## SHORT EXERCISE
Rewrite each of the rows below, putting "Where do I click to" wherever "Where should I click to" appears and leaving the rest untouched.

(Entries from a dataset)
-- Start --
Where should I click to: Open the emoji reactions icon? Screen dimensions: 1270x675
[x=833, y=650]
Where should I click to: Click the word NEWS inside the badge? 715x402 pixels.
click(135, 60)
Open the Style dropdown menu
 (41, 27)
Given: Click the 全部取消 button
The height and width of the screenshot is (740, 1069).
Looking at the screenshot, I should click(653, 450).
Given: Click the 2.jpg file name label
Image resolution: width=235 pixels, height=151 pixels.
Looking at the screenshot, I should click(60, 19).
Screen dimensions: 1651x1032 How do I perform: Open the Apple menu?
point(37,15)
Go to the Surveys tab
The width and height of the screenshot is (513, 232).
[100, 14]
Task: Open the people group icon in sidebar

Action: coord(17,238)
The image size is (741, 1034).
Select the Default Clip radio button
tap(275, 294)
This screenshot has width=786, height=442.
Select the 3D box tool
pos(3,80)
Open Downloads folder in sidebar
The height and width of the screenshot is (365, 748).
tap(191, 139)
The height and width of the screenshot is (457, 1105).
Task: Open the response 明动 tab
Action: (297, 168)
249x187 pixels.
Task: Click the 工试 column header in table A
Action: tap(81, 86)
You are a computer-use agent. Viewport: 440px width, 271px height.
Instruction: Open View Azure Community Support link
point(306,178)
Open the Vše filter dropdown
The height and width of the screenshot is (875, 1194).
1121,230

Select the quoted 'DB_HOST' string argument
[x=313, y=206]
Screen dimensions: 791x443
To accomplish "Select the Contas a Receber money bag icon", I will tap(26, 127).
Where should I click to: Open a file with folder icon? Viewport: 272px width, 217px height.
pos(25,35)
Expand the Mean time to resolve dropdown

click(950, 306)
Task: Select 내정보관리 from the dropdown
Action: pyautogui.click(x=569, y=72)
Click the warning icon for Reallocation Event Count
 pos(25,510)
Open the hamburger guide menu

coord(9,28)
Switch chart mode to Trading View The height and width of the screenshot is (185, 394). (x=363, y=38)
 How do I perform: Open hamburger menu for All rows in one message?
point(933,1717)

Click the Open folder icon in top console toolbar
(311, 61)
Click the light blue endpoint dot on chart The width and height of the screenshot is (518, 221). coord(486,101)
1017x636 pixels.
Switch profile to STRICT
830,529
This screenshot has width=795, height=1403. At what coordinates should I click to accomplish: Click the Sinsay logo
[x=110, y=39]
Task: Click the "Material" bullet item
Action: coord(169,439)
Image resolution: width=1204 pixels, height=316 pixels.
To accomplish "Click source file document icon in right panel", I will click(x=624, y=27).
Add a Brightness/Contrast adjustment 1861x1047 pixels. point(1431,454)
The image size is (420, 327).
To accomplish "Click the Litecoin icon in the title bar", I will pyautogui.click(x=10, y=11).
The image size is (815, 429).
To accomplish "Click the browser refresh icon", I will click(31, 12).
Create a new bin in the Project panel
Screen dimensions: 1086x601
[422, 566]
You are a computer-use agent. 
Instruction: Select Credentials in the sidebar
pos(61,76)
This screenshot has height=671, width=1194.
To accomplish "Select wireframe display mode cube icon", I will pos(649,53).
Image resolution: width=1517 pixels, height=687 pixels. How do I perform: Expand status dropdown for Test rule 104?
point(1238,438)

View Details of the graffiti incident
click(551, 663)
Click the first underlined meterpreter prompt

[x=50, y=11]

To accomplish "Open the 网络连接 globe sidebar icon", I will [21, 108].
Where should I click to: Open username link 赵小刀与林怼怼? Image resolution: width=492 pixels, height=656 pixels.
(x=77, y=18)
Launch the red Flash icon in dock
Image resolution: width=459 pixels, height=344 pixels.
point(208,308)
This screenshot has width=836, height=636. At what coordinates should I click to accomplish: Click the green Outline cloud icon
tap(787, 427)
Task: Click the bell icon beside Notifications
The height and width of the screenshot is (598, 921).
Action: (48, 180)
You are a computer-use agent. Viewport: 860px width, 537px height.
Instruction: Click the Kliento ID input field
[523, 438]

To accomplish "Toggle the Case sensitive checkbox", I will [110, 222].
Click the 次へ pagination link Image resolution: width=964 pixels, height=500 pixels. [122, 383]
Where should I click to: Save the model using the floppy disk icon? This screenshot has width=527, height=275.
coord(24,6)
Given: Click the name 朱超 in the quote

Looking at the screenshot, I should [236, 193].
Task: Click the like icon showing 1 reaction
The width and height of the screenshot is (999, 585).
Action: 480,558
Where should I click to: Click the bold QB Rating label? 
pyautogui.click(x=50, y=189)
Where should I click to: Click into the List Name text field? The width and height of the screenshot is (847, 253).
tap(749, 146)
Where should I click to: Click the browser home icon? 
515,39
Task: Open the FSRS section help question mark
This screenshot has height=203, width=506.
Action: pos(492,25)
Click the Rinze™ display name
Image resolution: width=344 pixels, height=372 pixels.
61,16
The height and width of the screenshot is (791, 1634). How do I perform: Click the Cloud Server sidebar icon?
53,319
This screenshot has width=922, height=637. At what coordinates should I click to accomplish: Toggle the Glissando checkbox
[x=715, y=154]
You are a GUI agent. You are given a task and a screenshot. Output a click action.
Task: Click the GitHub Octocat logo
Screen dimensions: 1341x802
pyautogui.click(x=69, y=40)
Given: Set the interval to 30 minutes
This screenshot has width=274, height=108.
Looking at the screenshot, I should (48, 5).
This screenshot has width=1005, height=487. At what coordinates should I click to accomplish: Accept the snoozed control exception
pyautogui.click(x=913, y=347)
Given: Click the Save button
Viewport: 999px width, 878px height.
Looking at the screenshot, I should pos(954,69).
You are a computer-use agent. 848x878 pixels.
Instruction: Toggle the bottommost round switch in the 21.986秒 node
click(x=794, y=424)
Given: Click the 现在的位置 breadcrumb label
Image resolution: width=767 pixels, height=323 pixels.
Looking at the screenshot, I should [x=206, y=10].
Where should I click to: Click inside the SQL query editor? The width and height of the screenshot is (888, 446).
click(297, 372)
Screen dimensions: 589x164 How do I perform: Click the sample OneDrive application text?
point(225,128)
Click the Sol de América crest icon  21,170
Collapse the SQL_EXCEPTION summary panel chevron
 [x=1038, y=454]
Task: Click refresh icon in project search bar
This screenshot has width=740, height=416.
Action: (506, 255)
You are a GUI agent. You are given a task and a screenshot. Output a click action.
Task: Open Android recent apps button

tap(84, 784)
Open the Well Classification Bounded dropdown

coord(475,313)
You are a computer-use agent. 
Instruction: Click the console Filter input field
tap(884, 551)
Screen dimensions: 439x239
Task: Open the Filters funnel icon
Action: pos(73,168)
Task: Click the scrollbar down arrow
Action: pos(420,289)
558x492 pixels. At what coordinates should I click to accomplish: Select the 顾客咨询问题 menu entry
-- End --
## RIGHT ANSWER
Where do I click to: Open the emoji reactions icon? Screen dimensions: 1270x675
[x=833, y=650]
Where do I click to: Click the word NEWS inside the badge? 715x402 pixels.
click(135, 60)
Open the Style dropdown menu
 (41, 27)
Given: Click the 全部取消 button
The height and width of the screenshot is (740, 1069).
Looking at the screenshot, I should click(653, 450).
Given: Click the 2.jpg file name label
Image resolution: width=235 pixels, height=151 pixels.
Looking at the screenshot, I should click(60, 19).
Screen dimensions: 1651x1032 How do I perform: Open the Apple menu?
point(37,15)
Go to the Surveys tab
The width and height of the screenshot is (513, 232).
[100, 14]
Task: Open the people group icon in sidebar

Action: coord(17,238)
The image size is (741, 1034).
Select the Default Clip radio button
tap(275, 294)
This screenshot has width=786, height=442.
Select the 3D box tool
pos(3,80)
Open Downloads folder in sidebar
The height and width of the screenshot is (365, 748).
tap(191, 139)
The height and width of the screenshot is (457, 1105).
Task: Open the response 明动 tab
Action: (297, 168)
249x187 pixels.
Task: Click the 工试 column header in table A
Action: tap(81, 86)
You are a computer-use agent. Viewport: 440px width, 271px height.
Instruction: Open View Azure Community Support link
point(306,178)
Open the Vše filter dropdown
The height and width of the screenshot is (875, 1194).
1121,230

Select the quoted 'DB_HOST' string argument
[x=313, y=206]
Screen dimensions: 791x443
To accomplish "Select the Contas a Receber money bag icon", I will tap(26, 127).
Where do I click to: Open a file with folder icon? Viewport: 272px width, 217px height.
pos(25,35)
Expand the Mean time to resolve dropdown

click(950, 306)
Task: Select 내정보관리 from the dropdown
Action: pyautogui.click(x=569, y=72)
Click the warning icon for Reallocation Event Count
 pos(25,510)
Open the hamburger guide menu

coord(9,28)
Switch chart mode to Trading View The height and width of the screenshot is (185, 394). (x=363, y=38)
 How do I perform: Open hamburger menu for All rows in one message?
point(933,1717)

Click the Open folder icon in top console toolbar
(311, 61)
Click the light blue endpoint dot on chart The width and height of the screenshot is (518, 221). coord(486,101)
1017x636 pixels.
Switch profile to STRICT
830,529
This screenshot has width=795, height=1403. At what coordinates should I click to accomplish: Click the Sinsay logo
[x=110, y=39]
Task: Click the "Material" bullet item
Action: coord(169,439)
Image resolution: width=1204 pixels, height=316 pixels.
To accomplish "Click source file document icon in right panel", I will click(x=624, y=27).
Add a Brightness/Contrast adjustment 1861x1047 pixels. point(1431,454)
The image size is (420, 327).
To accomplish "Click the Litecoin icon in the title bar", I will pyautogui.click(x=10, y=11).
The image size is (815, 429).
To accomplish "Click the browser refresh icon", I will click(31, 12).
Create a new bin in the Project panel
Screen dimensions: 1086x601
[422, 566]
You are a computer-use agent. 
Instruction: Select Credentials in the sidebar
pos(61,76)
This screenshot has height=671, width=1194.
To accomplish "Select wireframe display mode cube icon", I will pos(649,53).
Image resolution: width=1517 pixels, height=687 pixels. How do I perform: Expand status dropdown for Test rule 104?
point(1238,438)

View Details of the graffiti incident
click(551, 663)
Click the first underlined meterpreter prompt

[x=50, y=11]

To accomplish "Open the 网络连接 globe sidebar icon", I will [21, 108].
Where do I click to: Open username link 赵小刀与林怼怼? Image resolution: width=492 pixels, height=656 pixels.
(x=77, y=18)
Launch the red Flash icon in dock
Image resolution: width=459 pixels, height=344 pixels.
point(208,308)
This screenshot has width=836, height=636. At what coordinates should I click to accomplish: Click the green Outline cloud icon
tap(787, 427)
Task: Click the bell icon beside Notifications
The height and width of the screenshot is (598, 921).
Action: (48, 180)
You are a computer-use agent. Viewport: 860px width, 537px height.
Instruction: Click the Kliento ID input field
[523, 438]

To accomplish "Toggle the Case sensitive checkbox", I will [110, 222].
Click the 次へ pagination link Image resolution: width=964 pixels, height=500 pixels. [122, 383]
Where do I click to: Save the model using the floppy disk icon? This screenshot has width=527, height=275.
coord(24,6)
Given: Click the name 朱超 in the quote

Looking at the screenshot, I should [236, 193].
Task: Click the like icon showing 1 reaction
The width and height of the screenshot is (999, 585).
Action: 480,558
Where do I click to: Click the bold QB Rating label? 
pyautogui.click(x=50, y=189)
Where do I click to: Click into the List Name text field? The width and height of the screenshot is (847, 253).
tap(749, 146)
Where do I click to: Click the browser home icon? 
515,39
Task: Open the FSRS section help question mark
This screenshot has height=203, width=506.
Action: pos(492,25)
Click the Rinze™ display name
Image resolution: width=344 pixels, height=372 pixels.
61,16
The height and width of the screenshot is (791, 1634). How do I perform: Click the Cloud Server sidebar icon?
53,319
This screenshot has width=922, height=637. At what coordinates should I click to accomplish: Toggle the Glissando checkbox
[x=715, y=154]
You are a GUI agent. You are given a task and a screenshot. Output a click action.
Task: Click the GitHub Octocat logo
Screen dimensions: 1341x802
pyautogui.click(x=69, y=40)
Given: Set the interval to 30 minutes
This screenshot has width=274, height=108.
Looking at the screenshot, I should (48, 5).
This screenshot has width=1005, height=487. At what coordinates should I click to accomplish: Accept the snoozed control exception
pyautogui.click(x=913, y=347)
Given: Click the Save button
Viewport: 999px width, 878px height.
Looking at the screenshot, I should pos(954,69).
You are a computer-use agent. 848x878 pixels.
Instruction: Toggle the bottommost round switch in the 21.986秒 node
click(x=794, y=424)
Given: Click the 现在的位置 breadcrumb label
Image resolution: width=767 pixels, height=323 pixels.
Looking at the screenshot, I should [x=206, y=10].
Where do I click to: Click inside the SQL query editor? The width and height of the screenshot is (888, 446).
click(297, 372)
Screen dimensions: 589x164 How do I perform: Click the sample OneDrive application text?
point(225,128)
Click the Sol de América crest icon  21,170
Collapse the SQL_EXCEPTION summary panel chevron
 [x=1038, y=454]
Task: Click refresh icon in project search bar
This screenshot has width=740, height=416.
Action: (506, 255)
You are a GUI agent. You are given a task and a screenshot. Output a click action.
Task: Open Android recent apps button

tap(84, 784)
Open the Well Classification Bounded dropdown

coord(475,313)
You are a computer-use agent. 
Instruction: Click the console Filter input field
tap(884, 551)
Screen dimensions: 439x239
Task: Open the Filters funnel icon
Action: pos(73,168)
Task: Click the scrollbar down arrow
Action: pos(420,289)
558x492 pixels. At what coordinates should I click to accomplish: Select the 顾客咨询问题 menu entry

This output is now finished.